Voci di dati raccolte

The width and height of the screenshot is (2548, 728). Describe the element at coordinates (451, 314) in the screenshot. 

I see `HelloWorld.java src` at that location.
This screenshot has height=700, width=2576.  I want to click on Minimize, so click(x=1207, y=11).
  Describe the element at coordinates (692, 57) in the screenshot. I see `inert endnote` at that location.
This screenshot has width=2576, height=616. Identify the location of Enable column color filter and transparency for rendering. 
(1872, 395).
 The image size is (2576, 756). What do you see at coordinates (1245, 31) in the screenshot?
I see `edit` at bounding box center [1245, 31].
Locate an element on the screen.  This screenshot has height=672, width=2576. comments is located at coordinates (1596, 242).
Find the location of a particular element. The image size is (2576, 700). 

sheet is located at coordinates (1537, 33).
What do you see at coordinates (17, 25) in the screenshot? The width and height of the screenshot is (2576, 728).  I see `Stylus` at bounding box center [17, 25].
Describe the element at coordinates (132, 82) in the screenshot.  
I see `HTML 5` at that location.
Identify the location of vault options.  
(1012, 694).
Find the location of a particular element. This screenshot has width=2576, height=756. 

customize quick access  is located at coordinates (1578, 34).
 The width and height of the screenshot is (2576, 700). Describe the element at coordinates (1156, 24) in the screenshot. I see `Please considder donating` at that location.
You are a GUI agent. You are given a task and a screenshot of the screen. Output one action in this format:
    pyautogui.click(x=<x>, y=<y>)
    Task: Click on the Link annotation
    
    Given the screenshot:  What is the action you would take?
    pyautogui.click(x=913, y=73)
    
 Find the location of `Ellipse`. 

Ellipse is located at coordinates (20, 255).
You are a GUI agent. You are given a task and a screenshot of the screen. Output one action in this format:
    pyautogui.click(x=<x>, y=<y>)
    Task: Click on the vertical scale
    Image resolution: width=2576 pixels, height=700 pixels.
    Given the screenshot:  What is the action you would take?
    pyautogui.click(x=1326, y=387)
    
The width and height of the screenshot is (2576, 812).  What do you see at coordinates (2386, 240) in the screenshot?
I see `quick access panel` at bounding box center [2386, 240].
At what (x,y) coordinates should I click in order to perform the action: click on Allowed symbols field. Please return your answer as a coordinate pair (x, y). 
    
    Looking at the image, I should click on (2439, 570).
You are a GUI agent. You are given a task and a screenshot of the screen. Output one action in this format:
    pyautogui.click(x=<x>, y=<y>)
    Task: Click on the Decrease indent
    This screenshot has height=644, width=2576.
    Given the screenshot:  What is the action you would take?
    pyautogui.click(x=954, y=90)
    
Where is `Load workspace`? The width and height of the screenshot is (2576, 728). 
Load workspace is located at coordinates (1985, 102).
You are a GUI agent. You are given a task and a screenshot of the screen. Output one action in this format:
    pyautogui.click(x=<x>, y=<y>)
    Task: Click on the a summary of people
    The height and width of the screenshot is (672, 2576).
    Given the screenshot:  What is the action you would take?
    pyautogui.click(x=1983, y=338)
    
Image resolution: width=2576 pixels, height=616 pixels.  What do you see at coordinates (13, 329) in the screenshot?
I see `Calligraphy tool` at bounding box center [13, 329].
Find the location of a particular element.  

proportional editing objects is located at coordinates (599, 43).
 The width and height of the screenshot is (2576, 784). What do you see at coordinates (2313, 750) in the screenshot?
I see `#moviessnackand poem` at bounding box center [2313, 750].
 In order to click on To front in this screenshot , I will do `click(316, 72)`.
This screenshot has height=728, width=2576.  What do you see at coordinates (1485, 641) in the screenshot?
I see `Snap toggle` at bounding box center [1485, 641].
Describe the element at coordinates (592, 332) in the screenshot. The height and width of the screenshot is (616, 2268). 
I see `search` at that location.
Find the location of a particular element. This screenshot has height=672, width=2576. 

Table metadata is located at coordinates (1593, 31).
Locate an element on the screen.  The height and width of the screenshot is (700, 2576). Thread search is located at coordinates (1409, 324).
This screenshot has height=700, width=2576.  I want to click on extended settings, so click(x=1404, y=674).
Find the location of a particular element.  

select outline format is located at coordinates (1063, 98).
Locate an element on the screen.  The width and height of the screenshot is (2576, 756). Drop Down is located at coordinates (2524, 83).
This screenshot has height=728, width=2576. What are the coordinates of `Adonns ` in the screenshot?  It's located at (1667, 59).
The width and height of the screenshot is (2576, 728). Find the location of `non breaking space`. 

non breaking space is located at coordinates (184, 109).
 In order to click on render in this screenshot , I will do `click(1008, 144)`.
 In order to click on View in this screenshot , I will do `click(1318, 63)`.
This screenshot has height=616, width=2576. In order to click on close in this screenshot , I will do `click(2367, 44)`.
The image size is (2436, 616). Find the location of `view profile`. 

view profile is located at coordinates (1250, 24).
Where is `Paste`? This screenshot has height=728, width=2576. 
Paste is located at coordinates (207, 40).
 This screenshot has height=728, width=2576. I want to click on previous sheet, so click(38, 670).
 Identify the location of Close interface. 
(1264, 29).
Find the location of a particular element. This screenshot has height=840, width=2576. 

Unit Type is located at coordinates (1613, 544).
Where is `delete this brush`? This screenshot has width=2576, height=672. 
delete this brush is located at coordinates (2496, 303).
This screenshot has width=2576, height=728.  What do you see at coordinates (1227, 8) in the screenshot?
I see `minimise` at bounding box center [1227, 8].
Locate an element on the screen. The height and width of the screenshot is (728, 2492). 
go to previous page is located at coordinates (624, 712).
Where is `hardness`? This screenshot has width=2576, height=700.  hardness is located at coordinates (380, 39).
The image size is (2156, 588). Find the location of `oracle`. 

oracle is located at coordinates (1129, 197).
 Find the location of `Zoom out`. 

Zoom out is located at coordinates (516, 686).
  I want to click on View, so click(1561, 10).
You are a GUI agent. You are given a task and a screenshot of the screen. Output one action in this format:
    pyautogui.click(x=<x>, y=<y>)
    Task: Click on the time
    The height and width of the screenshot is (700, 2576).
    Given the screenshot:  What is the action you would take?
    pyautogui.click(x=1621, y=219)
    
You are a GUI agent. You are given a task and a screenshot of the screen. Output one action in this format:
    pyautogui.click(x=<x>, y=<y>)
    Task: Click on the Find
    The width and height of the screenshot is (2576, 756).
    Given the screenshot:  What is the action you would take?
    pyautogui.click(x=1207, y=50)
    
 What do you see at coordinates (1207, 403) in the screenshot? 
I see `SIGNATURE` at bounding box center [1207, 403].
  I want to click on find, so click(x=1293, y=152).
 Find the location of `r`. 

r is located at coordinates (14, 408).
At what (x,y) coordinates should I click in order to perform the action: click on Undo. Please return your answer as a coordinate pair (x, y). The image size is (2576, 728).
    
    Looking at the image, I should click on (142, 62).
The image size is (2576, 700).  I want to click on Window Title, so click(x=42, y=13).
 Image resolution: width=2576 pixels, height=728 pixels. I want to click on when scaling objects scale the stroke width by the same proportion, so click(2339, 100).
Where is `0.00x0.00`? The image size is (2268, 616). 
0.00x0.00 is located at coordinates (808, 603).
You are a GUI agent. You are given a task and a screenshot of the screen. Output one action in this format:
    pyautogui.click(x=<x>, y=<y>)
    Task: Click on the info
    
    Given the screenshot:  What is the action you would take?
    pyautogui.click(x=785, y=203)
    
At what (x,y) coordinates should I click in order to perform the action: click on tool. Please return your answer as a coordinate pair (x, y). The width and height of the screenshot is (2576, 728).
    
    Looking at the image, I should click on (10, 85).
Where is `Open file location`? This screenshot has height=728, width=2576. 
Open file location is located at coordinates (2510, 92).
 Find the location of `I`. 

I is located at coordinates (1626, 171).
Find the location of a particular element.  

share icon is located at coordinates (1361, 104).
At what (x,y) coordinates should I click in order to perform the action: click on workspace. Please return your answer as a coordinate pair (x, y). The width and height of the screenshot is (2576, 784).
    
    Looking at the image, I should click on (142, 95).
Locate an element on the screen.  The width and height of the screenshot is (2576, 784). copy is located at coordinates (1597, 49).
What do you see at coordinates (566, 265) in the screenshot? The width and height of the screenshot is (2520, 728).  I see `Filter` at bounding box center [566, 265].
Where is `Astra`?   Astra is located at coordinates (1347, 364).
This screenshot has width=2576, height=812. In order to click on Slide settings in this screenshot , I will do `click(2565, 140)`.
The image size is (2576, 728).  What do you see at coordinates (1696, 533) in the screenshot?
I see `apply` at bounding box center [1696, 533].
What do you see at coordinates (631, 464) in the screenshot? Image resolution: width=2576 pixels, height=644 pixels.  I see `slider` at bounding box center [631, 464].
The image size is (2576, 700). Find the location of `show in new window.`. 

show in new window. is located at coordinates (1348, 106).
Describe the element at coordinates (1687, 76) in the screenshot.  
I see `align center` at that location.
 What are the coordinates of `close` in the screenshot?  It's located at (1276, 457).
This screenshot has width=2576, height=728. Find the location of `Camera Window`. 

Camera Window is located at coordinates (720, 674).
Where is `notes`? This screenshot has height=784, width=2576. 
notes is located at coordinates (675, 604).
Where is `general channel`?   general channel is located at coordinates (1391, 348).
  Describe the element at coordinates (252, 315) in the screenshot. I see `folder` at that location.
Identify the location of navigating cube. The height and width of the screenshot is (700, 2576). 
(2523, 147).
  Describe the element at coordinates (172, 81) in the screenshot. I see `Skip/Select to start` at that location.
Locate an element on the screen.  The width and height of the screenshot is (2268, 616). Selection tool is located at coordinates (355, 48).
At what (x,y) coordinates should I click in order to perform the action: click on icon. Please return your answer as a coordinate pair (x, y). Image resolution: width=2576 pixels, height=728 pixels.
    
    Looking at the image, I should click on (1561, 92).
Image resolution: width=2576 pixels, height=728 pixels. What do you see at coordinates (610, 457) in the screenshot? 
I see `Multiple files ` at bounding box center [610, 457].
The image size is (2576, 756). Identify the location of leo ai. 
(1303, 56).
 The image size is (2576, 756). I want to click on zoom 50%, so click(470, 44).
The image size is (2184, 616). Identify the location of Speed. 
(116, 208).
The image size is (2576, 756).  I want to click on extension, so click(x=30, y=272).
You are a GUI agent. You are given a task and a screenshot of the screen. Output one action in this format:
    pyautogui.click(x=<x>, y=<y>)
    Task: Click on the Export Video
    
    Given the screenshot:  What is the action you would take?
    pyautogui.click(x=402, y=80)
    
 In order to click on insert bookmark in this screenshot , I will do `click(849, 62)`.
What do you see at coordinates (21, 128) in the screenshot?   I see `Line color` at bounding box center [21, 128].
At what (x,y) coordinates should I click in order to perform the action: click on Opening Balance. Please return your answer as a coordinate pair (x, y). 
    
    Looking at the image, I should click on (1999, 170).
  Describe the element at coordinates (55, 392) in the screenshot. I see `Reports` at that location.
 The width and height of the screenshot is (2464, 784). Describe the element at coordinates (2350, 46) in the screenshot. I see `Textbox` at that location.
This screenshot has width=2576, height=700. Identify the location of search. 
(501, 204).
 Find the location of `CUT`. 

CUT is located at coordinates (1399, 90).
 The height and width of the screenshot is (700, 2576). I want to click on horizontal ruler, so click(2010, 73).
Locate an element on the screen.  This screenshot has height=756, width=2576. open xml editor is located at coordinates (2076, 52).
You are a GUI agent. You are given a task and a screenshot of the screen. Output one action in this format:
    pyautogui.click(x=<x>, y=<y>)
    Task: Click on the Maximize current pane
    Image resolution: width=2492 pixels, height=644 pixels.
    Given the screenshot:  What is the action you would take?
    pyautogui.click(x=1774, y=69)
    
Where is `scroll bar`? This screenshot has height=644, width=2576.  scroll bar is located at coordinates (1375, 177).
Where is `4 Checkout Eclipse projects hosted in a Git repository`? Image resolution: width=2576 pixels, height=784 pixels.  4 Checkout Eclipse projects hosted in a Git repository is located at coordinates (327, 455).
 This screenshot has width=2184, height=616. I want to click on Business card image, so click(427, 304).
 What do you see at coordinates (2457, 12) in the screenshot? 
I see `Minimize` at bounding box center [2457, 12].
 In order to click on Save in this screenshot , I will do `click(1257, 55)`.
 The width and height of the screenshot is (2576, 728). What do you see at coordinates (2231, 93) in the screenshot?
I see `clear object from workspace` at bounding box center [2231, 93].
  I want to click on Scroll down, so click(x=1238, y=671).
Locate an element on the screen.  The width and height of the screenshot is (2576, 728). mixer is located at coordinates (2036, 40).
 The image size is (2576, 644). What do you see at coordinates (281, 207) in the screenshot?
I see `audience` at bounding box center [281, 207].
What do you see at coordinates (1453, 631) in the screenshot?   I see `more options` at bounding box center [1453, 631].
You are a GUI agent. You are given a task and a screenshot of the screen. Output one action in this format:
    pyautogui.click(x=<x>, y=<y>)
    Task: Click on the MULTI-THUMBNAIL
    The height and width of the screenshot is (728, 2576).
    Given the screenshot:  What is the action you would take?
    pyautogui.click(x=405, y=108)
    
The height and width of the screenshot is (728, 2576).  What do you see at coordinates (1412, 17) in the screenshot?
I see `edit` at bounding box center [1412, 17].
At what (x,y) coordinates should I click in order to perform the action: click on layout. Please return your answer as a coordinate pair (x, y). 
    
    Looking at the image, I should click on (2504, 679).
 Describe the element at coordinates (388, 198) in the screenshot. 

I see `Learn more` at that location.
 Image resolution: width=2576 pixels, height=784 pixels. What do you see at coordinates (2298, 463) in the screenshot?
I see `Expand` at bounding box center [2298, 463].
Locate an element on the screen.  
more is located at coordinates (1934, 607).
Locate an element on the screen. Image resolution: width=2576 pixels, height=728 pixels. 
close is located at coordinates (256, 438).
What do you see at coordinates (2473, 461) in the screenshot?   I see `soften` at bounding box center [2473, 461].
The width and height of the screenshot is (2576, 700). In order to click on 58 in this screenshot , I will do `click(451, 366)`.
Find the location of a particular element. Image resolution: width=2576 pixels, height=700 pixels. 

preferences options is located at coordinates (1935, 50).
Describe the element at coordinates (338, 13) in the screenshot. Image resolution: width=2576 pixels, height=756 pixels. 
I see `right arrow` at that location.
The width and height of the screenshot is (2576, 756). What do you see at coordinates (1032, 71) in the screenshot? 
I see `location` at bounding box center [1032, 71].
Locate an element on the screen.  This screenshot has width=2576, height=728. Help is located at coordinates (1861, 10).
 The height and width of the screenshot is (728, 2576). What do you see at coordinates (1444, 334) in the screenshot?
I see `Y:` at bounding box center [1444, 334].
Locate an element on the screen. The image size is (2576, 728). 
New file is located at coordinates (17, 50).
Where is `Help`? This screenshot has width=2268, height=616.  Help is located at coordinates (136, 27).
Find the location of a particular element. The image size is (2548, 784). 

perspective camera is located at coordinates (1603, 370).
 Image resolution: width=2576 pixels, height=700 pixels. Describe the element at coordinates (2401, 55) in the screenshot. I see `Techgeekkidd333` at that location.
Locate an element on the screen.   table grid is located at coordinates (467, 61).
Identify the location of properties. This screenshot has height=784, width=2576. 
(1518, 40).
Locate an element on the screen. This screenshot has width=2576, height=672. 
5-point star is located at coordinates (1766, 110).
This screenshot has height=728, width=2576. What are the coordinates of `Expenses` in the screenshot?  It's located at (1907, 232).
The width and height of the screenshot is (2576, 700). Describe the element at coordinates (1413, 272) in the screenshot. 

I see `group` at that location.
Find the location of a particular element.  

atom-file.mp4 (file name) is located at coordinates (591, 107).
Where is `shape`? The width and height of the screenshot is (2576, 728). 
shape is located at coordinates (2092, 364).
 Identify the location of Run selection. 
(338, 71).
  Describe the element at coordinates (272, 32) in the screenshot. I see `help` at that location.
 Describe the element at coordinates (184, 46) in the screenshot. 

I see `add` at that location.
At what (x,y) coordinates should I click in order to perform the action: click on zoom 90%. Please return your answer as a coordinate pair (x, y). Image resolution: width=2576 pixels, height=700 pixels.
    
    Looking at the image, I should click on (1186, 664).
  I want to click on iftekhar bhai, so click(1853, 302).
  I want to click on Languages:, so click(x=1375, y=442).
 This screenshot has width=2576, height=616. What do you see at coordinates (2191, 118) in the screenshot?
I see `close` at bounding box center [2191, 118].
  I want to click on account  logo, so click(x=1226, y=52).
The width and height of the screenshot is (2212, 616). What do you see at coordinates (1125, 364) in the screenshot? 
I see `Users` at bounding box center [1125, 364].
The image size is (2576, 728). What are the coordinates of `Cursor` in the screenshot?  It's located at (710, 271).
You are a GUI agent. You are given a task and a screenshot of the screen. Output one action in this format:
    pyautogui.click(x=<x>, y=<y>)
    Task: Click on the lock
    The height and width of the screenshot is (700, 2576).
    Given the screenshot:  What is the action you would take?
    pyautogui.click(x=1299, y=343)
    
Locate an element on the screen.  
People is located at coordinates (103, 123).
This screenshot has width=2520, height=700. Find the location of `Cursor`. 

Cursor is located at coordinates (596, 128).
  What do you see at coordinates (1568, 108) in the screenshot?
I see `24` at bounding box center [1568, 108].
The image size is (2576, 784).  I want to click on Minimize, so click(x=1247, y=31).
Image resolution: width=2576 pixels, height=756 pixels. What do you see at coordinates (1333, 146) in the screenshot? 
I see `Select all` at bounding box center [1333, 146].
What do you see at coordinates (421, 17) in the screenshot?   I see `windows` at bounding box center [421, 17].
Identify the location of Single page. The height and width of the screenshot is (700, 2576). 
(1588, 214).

• **Sfida**:
Estrai dalle voci riportate sopra tutte le righe in cui compare la stringa "search".

• **Soluzione**:
I see `search` at that location.
Locate an element on the screen.  The height and width of the screenshot is (700, 2576). Thread search is located at coordinates (1409, 324).
This screenshot has width=2576, height=700. Identify the location of search. 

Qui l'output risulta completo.